Carl Kirst – BMO Capital Markets: I think that was the case, but I just wanted to make sure I understood that and perhaps then just sort of a — obviously we can’t talk about numbers now, but is it safe to say then whatever level of participation should this project move forward that, that has been then now already hammered out amongst the owners?
John W. Somerhalder II – Chairman, President and CEO: No. I mean, we believe that very soon we’ll be able to announce whether it’s possible for us to invest on a pipeline project and to talk to you about if a deal can be structured. We’re talking about several alternatives now. We have not finalized anything as of today with those opportunities. We think, though that in order to meet the timeline and schedules of the parties that very much need additional gas in the State of Georgia that those decisions will have to be finalized over just the next several weeks. So, we do expect to be able to answer that question, Carl in very short order. But as of today, those type items have not been finalized…
Carl Kirst – BMO Capital Markets: I appreciate the color given the timeframe here. The second question I just had also sort of Ted brought up with respect to the DD&A and so, Drew kind of recognizing what you say that these assets may be a little bit different, a little bit unique considering the storage. The one number I just wanted to confirm, perhaps factual number is, is that relative to the rest of the LDCs is that average depreciation rate, if I’ve got my number correctly at 2.6%?
Andrew W. Evans – EVP and CFO: That’s right.
Carl Kirst – BMO Capital Markets: And then the last question and I just want to make sure I understood this. John, just as far as looking at the Illinois rider potential you said we might be looking at, obviously subject to filing, but perhaps $150 million or up to $150 million incremental spend here, is that – in rough terms is that’s what equating to this 4% cap of the rate base or perhaps maybe a better question is, can you remind me of what the rate base is in Illinois?
John W. Somerhalder II – Chairman, President and CEO: I’ll let Scott talk about the rate base.
Scott Carter – Senior Vice President, Commercial Operations and Chief Regulatory Officer: Carl, it’s 4% of the base rate. So you can increase the base rate revenue requirement by 4% a year under the legislation. Then when you back into what that means in terms of CapEx that can support that level of increase is $150 million. It is backed in two numbers at this point that gives us our, what we said our maximum potential, again pending filing with the ICC approval of any programs…
John W. Somerhalder II – Chairman, President and CEO: There’s that limitation on it, but we also need to go to the ICC and show list of projects that make sense or that meet our pipeline safety and other needs.
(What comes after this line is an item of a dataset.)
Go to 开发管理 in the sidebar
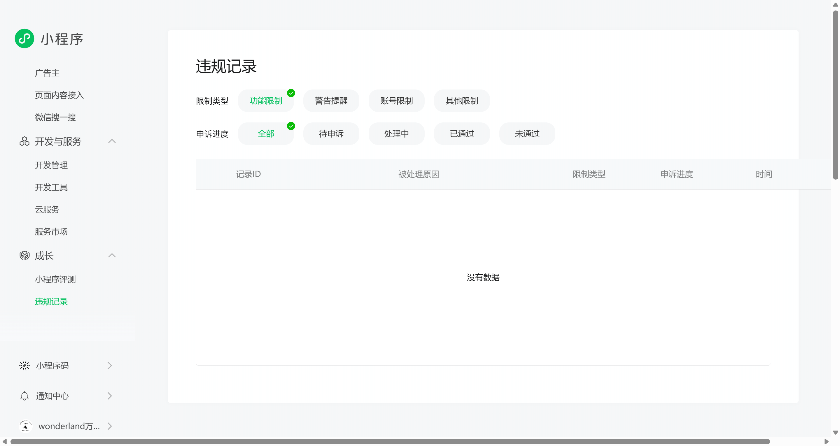(51, 165)
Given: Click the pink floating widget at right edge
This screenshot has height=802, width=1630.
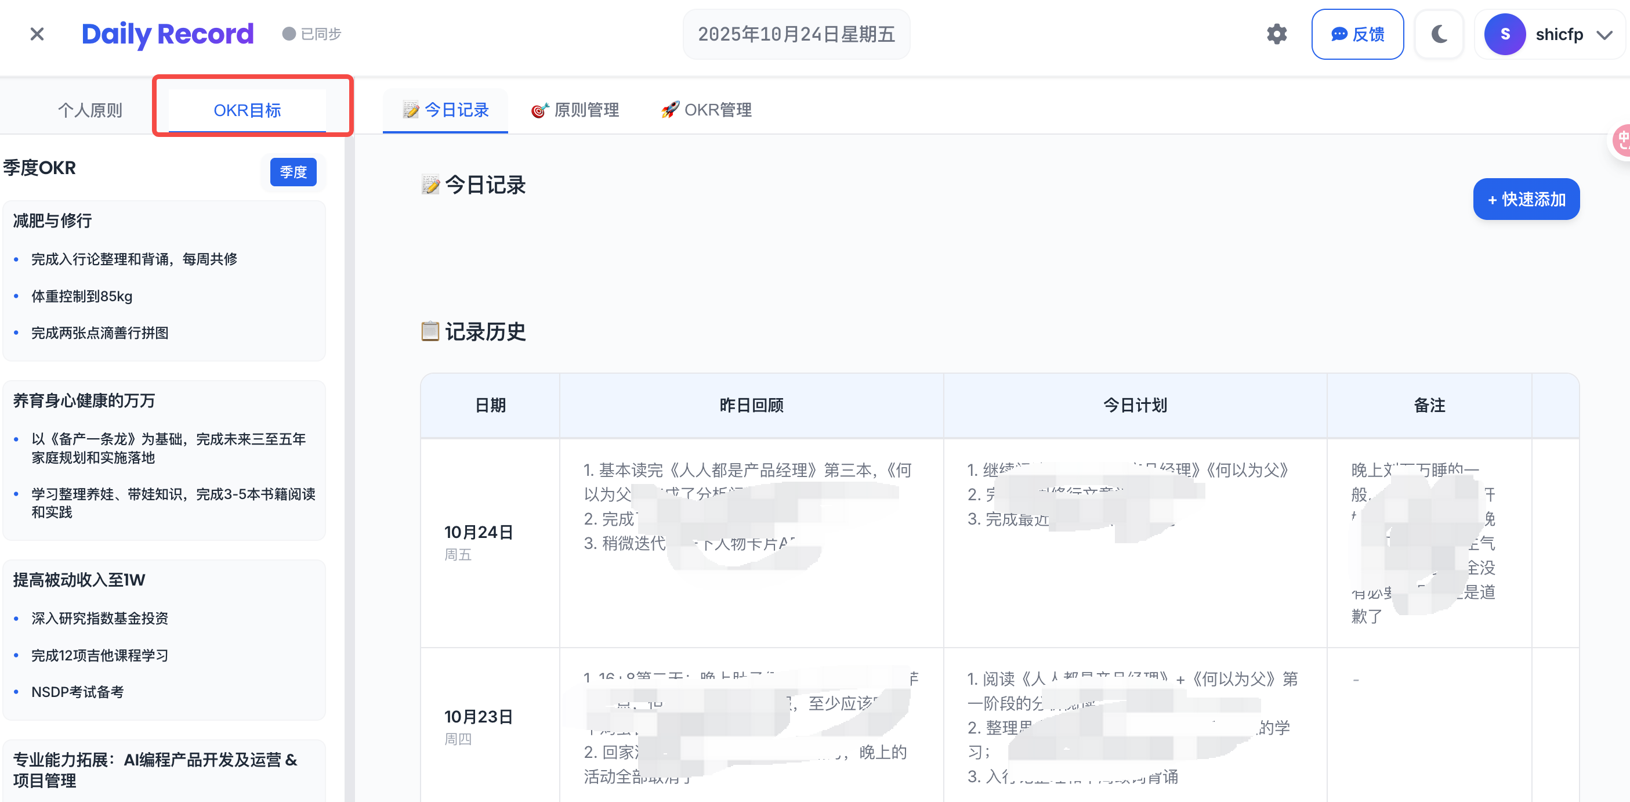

We believe that we’ll be able to justify number in that range, but we’ve got to meet both of those criteria and have approval of ICC to move forward on that basis.
Carl Kirst – BMO Capital Markets: Can you remind me of just what the rate base is in Illinois?
Scott Carter – Senior Vice President, Commercial Operations and Chief Regulatory Officer: The rate base is roughly $1.5 billion today.
Carl Kirst – BMO Capital Markets: That’s what I think I was confused at. So this is 4% of the base rate, not 4% of the rate base?
Scott Carter – Senior Vice President, Commercial Operations and Chief Regulatory Officer: Exactly.